International Commercial Arbitration: The Edinburgh Centre for Commercial Law and Hogan Lovells
Members of the Edinburgh Centre for Commercial Law were delighted to welcome Michael Davison from Hogan Lovells as a speaker this week. Hogan Lovells offer an internship scheme as a prize for the two top students in the International Commercial Arbitration Masters course (details of the prize available from the course organiser, Dr Simone Lamont-Black). Michael has become a great friend and colleague having delivered lectures here for the last three years and acted as a speaker at an Arbitration Conference held at the Law School in June 2010.
Undaunted by fog which closed London City Airport, according to Michael, "nothing would stop this Edinburgh boy from coming home." This involved a lengthy and unplanned journey by taxi across London and by train to Edinburgh. He arrived unruffled, even in the face of a front row comprising leading lights of the Scottish arbitration world, including (in the order in which they were sitting): Iain Murray, Lord Dervaird; Brandon Malone, McClure Naismith; Andrew MacKenzie, Scottish Arbitration Centre; Hew Dundas, Chartered Arbitrator; and David Bartos, advocate; Hew and David being co-authors (together with Professor Fraser Davidson) of the first commentary on the Arbitration (Scotland) Act 2010. To raise the pressure even more, the Lord President had joined the occupants of the front row.
Michael provided a thorough and thought-provoking analysis of the new ICC Rules of Arbitration. His perspective as a practitioner was highly valuable, particularly for the many students of the LLM class in the audience. A particular focus was the scheme for appointment of an Emergency Arbitrator (Article 29(1)). Arbitration is often compared adversely with litigation, and particularly by contrasting arbitration with the speed with which injunctions or interdicts can be obtained. The emergency arbitrator scheme goes some way towards narrowing this gap. The President of the ICC Court appoints an emergency arbitrator usually within two days of the Secretariat's receipt of the application (Appendix V, Article 2(1)). Given the fact that the parties to the dispute cannot choose the identity of the arbitrator, no doubt the courts will remain an attractive route to those who value the identity of the decision-maker highly.

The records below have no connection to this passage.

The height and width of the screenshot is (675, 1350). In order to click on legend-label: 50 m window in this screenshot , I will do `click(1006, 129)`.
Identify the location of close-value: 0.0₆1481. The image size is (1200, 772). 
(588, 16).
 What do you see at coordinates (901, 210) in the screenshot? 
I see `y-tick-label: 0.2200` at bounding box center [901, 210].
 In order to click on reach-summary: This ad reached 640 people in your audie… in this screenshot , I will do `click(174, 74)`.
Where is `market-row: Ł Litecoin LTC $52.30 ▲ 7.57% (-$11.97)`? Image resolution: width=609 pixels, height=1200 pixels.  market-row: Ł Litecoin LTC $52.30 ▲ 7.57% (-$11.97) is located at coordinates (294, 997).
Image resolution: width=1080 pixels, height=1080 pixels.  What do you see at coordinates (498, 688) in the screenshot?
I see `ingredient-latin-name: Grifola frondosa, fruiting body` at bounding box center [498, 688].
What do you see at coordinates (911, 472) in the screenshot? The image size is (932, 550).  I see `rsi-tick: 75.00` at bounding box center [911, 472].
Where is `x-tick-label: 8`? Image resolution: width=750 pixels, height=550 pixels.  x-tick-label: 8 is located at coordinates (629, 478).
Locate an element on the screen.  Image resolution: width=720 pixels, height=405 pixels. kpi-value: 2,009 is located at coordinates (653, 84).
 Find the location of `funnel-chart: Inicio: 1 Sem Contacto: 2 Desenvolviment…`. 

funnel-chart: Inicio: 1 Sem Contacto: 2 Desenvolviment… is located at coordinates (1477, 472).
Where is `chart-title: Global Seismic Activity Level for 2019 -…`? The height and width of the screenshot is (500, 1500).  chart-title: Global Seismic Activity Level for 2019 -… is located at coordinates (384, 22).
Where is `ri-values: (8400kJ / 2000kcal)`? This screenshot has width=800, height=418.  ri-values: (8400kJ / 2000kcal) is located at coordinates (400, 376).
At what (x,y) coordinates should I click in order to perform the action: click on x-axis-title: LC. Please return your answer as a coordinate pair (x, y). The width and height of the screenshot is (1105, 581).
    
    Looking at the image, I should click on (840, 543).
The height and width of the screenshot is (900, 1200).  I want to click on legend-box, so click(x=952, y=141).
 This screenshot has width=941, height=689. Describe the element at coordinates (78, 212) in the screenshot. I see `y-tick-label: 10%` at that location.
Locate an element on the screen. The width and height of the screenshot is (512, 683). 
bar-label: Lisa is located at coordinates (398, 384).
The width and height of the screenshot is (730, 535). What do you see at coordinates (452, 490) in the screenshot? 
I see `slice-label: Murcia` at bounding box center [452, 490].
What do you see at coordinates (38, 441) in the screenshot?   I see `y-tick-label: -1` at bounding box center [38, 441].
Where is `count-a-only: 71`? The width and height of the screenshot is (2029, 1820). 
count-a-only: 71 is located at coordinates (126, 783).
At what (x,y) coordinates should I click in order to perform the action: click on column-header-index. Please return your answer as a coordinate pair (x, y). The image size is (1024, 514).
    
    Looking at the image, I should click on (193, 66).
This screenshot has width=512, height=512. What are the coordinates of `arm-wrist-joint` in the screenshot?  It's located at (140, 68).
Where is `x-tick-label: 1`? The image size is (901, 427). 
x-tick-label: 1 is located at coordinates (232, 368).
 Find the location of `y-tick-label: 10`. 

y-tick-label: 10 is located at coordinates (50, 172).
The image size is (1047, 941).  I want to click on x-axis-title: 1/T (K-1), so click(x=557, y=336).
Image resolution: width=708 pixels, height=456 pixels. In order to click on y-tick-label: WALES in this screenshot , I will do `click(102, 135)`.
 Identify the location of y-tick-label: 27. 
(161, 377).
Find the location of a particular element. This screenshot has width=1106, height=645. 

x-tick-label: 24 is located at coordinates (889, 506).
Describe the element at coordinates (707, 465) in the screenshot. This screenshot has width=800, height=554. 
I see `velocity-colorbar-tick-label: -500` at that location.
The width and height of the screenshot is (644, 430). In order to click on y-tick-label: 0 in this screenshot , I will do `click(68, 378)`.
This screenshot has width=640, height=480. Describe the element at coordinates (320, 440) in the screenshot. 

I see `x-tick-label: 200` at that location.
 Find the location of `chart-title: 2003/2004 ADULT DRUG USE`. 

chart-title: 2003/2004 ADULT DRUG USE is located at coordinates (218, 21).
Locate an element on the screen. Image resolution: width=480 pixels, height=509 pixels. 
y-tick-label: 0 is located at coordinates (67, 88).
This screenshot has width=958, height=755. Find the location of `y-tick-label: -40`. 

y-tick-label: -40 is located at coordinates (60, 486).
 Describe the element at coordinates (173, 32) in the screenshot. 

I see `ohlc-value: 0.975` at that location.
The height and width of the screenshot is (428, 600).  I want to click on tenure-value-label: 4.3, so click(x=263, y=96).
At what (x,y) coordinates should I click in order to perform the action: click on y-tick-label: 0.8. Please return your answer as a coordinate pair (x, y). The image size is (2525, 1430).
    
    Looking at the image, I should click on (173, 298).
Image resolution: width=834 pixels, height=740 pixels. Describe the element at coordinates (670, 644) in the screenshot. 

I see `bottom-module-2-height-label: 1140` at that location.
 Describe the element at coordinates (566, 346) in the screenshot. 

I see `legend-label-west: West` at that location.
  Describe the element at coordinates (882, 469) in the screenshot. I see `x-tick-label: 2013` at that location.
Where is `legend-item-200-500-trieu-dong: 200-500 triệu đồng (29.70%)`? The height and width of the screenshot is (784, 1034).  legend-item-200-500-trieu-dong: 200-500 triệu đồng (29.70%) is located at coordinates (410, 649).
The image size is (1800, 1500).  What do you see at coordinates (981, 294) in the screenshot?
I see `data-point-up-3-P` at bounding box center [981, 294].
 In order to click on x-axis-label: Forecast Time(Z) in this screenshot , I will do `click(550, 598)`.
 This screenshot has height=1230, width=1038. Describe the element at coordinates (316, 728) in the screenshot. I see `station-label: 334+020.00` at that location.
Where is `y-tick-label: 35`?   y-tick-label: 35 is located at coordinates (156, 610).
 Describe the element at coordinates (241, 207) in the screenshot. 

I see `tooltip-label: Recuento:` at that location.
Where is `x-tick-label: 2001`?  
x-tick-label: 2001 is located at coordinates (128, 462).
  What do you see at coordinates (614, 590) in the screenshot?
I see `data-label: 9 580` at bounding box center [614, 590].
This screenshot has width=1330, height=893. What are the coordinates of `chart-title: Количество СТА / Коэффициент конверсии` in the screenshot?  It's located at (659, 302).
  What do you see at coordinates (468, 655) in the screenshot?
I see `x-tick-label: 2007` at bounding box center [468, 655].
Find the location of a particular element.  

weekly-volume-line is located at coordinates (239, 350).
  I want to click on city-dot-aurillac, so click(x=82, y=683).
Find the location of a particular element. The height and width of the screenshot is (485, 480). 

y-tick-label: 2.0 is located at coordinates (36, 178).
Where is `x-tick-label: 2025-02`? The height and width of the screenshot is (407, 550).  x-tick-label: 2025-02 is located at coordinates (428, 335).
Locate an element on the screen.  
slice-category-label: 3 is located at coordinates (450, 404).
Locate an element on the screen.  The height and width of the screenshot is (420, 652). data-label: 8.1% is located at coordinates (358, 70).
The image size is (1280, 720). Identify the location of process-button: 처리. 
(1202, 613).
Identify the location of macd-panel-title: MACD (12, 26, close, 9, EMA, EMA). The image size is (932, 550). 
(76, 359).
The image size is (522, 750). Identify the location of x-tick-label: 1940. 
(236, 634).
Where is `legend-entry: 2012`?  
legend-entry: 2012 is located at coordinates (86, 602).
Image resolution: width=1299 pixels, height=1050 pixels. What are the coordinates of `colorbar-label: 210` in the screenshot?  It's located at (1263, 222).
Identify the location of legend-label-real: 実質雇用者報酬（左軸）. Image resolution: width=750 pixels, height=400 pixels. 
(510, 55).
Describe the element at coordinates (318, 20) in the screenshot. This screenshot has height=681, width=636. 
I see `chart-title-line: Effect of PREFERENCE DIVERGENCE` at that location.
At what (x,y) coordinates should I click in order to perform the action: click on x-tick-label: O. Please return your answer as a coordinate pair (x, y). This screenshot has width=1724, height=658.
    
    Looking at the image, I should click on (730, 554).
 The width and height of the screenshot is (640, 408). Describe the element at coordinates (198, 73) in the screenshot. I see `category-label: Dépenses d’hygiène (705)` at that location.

Listeners noted the broad discretion surrounding the manner in which the Emergency Arbitrator conducts proceedings (Appendix V, Article 5(2)). The emergency arbitrator issues an order, not an award (Appendix V, Article 6(4)). His or her order may be modified, terminated, or annulled by the arbitral tribunal (Article 29(3)). Listeners also noted the eye-watering 40,000 US dollars required to be paid by the applicant up front (Appendix V, Article 7(1)). Michael provided some thought-provoking comments on the lack of sanctions for failing to comply with an order. This may be a significant weakness, particularly given that an emergency arbitrator cannot later act as an arbitrator in the same dispute (Appendix V, Article 2(6).)
In an extremely comprehensive paper, Michael took us through questions of jurisdiction and joinder, multiple claims, and multiple contracts. Of particular interest are the case management rules. All of this was presented against the backdrop of Michael's extensive practical experience, which he presented in a highly amusing way. The arbitration world, according to Michael, is peopled with larger-than-life characters, from shipping magnates to Russian oligarchs. All in all, the lecture was both highly informative and highly amusing (a rare combination indeed).
We in the Centre for Commercial Law would like to express our thanks for the contribution which Michael and his colleagues at Hogan Lovells have made over the last three years. There is surely no better advert for a career in arbitration than Michael. He, and his fellow practitioners who contribute to the teaching of International Commercial Arbitration at Edinburgh Law School (many of the occupants of the front row) provide the practical angle on the subject which is so highly valued by our Masters students. We hope that our relationship with Hogan Lovells and indeed with our friendly practitioners will continue to bear fruit, particularly as the Arbitration (Scotland) Act 2010 becomes established.